Entries supplied:
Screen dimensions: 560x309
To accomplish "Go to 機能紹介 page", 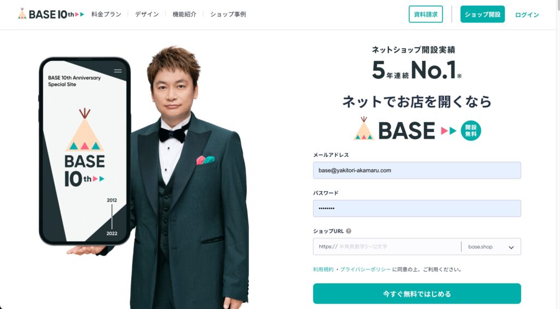I will click(x=184, y=14).
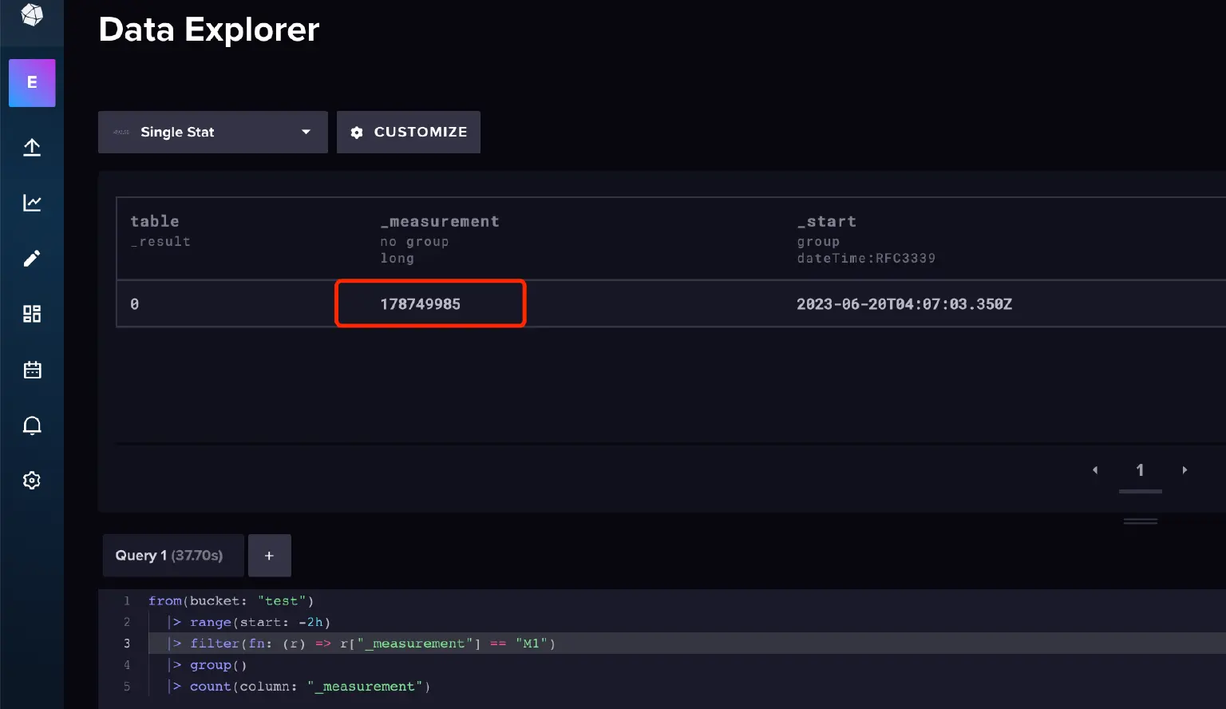Add a new query with plus button
Screen dimensions: 1226x709
269,556
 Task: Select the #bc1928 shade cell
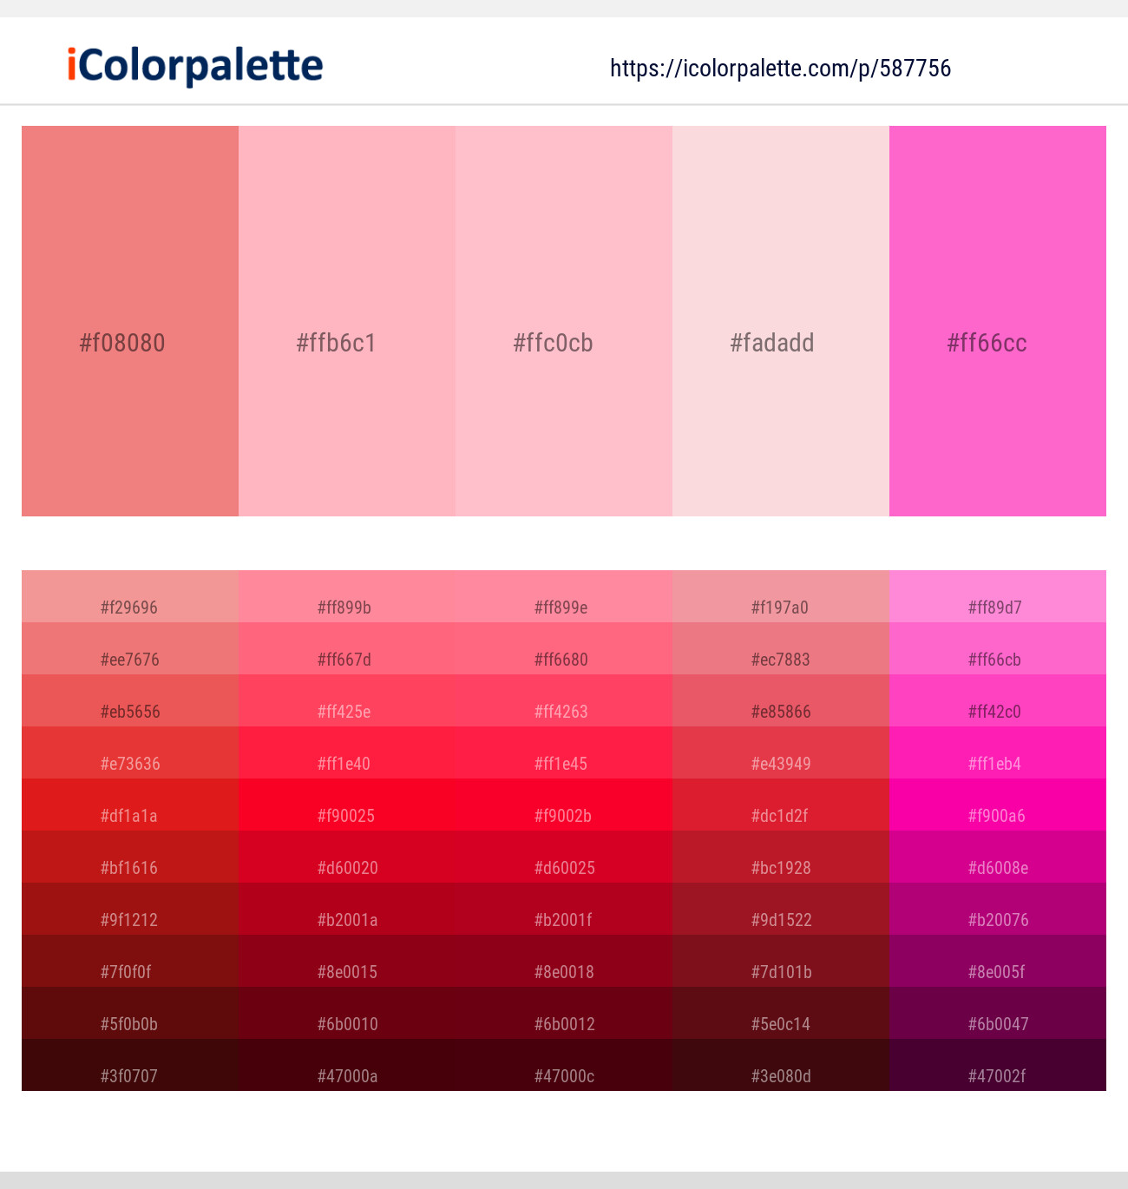pyautogui.click(x=780, y=868)
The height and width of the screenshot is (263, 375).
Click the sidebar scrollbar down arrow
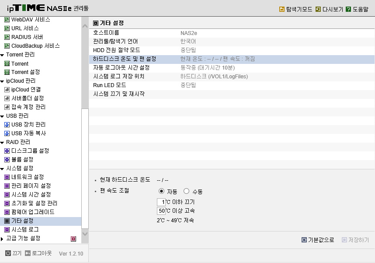click(x=85, y=234)
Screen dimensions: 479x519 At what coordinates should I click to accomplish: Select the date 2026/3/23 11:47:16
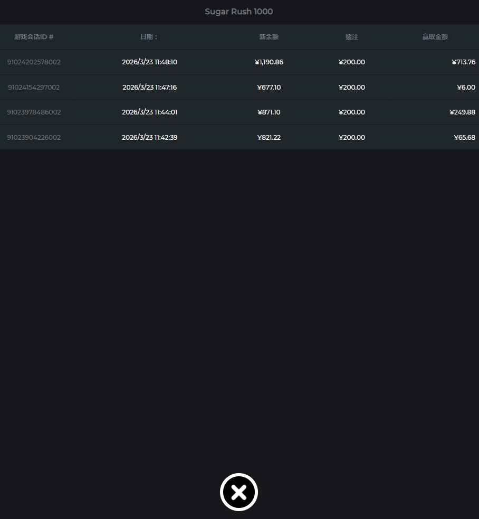(149, 88)
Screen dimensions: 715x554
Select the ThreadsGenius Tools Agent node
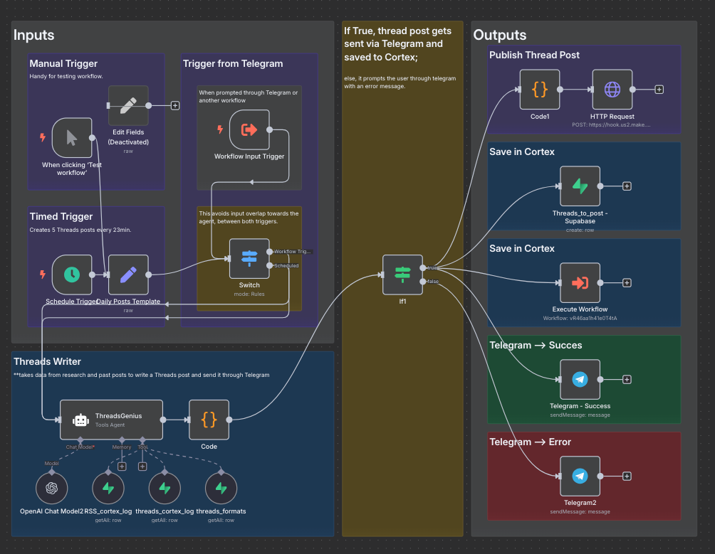tap(111, 420)
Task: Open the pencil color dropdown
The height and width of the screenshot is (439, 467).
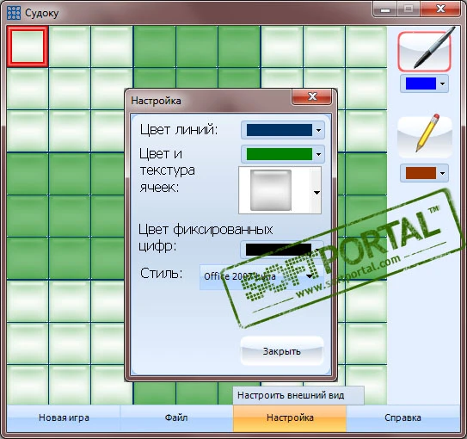Action: click(x=443, y=173)
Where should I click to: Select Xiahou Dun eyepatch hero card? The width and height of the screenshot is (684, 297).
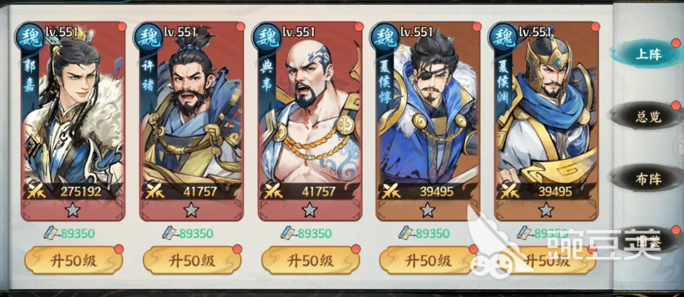428,121
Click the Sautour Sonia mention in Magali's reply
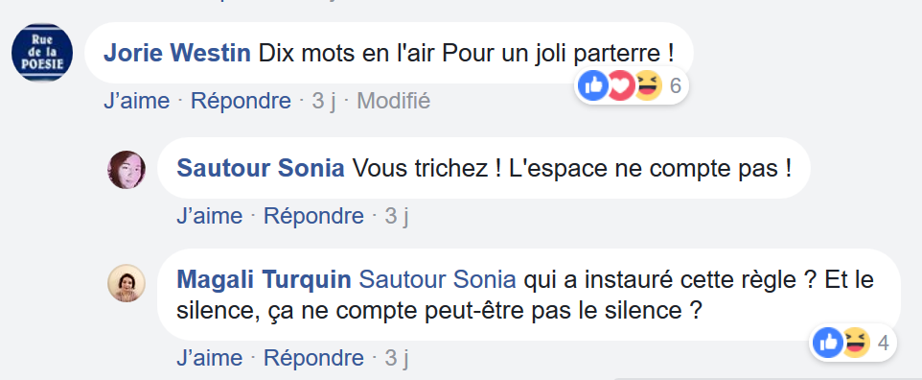This screenshot has width=922, height=380. [x=437, y=280]
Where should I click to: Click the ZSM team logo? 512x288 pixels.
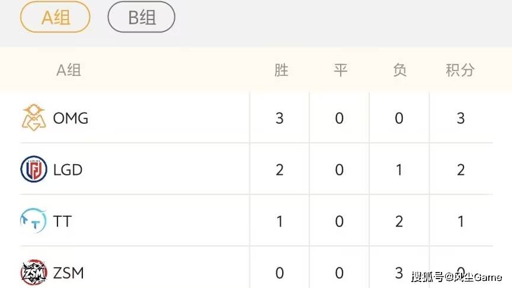point(34,273)
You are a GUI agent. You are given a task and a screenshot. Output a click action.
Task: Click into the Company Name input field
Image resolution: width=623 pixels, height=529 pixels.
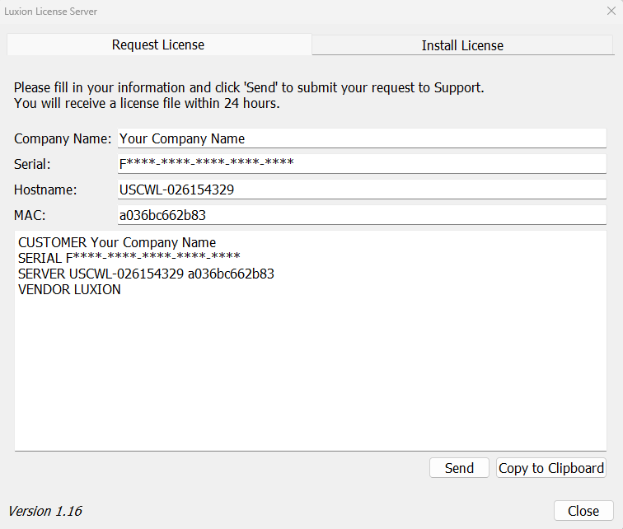362,138
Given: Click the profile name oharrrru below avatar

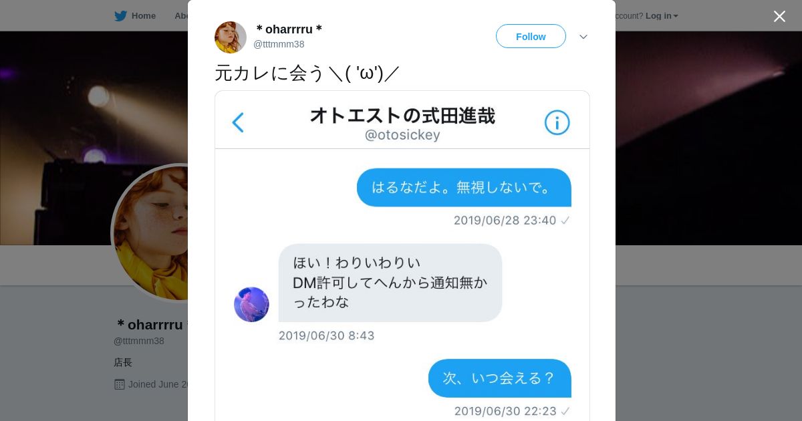Looking at the screenshot, I should coord(150,325).
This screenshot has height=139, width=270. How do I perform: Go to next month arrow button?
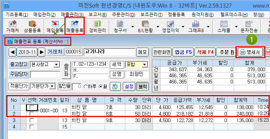coord(41,52)
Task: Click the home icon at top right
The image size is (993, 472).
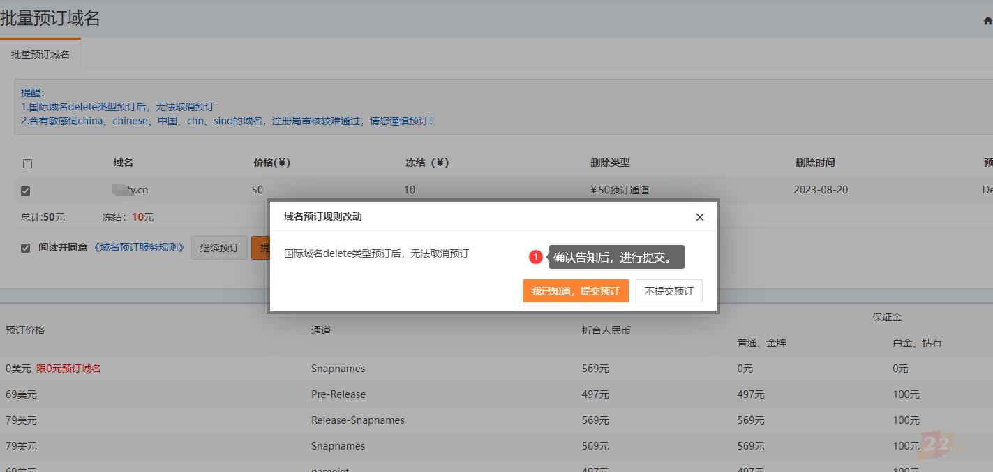Action: 987,21
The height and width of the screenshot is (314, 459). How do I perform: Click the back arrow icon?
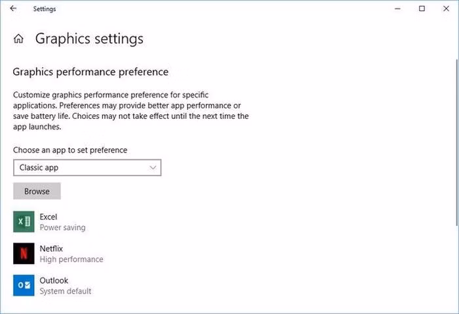click(x=13, y=9)
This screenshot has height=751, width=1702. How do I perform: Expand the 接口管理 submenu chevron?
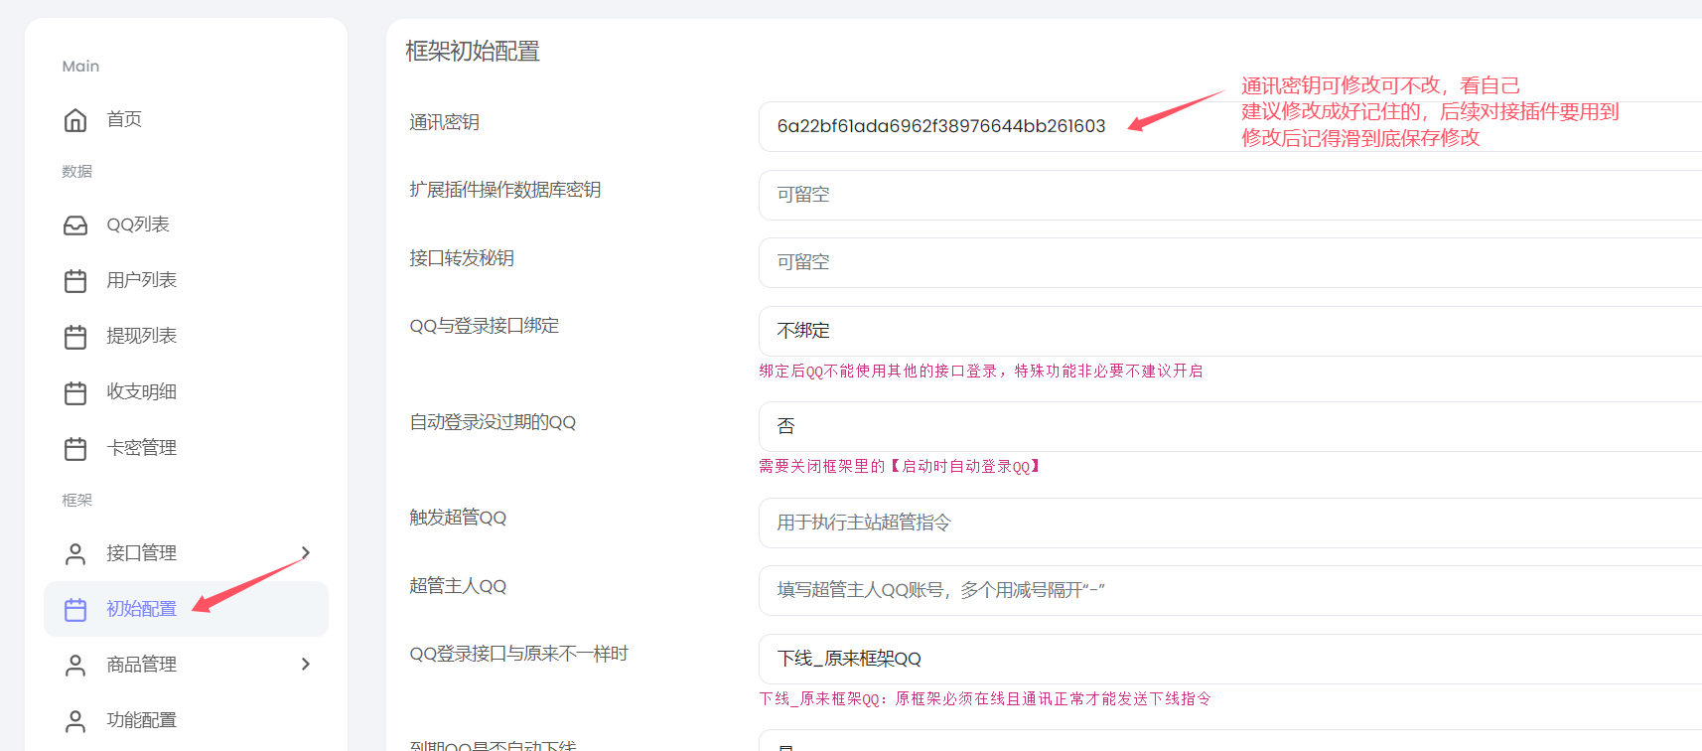coord(305,553)
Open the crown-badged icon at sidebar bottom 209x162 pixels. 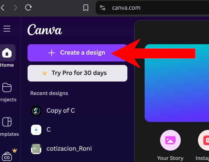(x=7, y=156)
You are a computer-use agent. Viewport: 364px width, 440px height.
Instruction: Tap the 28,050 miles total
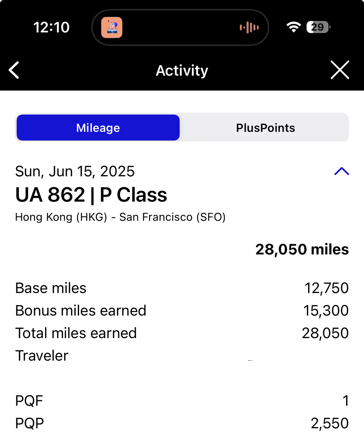(302, 249)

Task item: Text only, no pictures: please print exactly the lines above from the line with "The height and width of the screenshot is (263, 375)." up to and including the line with "Screen dimensions: 715x554", and nothing else.

Solution for this problem:
The height and width of the screenshot is (263, 375).
Click the sidebar scrollbar down arrow
click(x=85, y=234)
Screen dimensions: 479x519 At what coordinates should I click to accomplish: Select the date 2026/3/23 11:47:16
(149, 88)
Screen dimensions: 715x554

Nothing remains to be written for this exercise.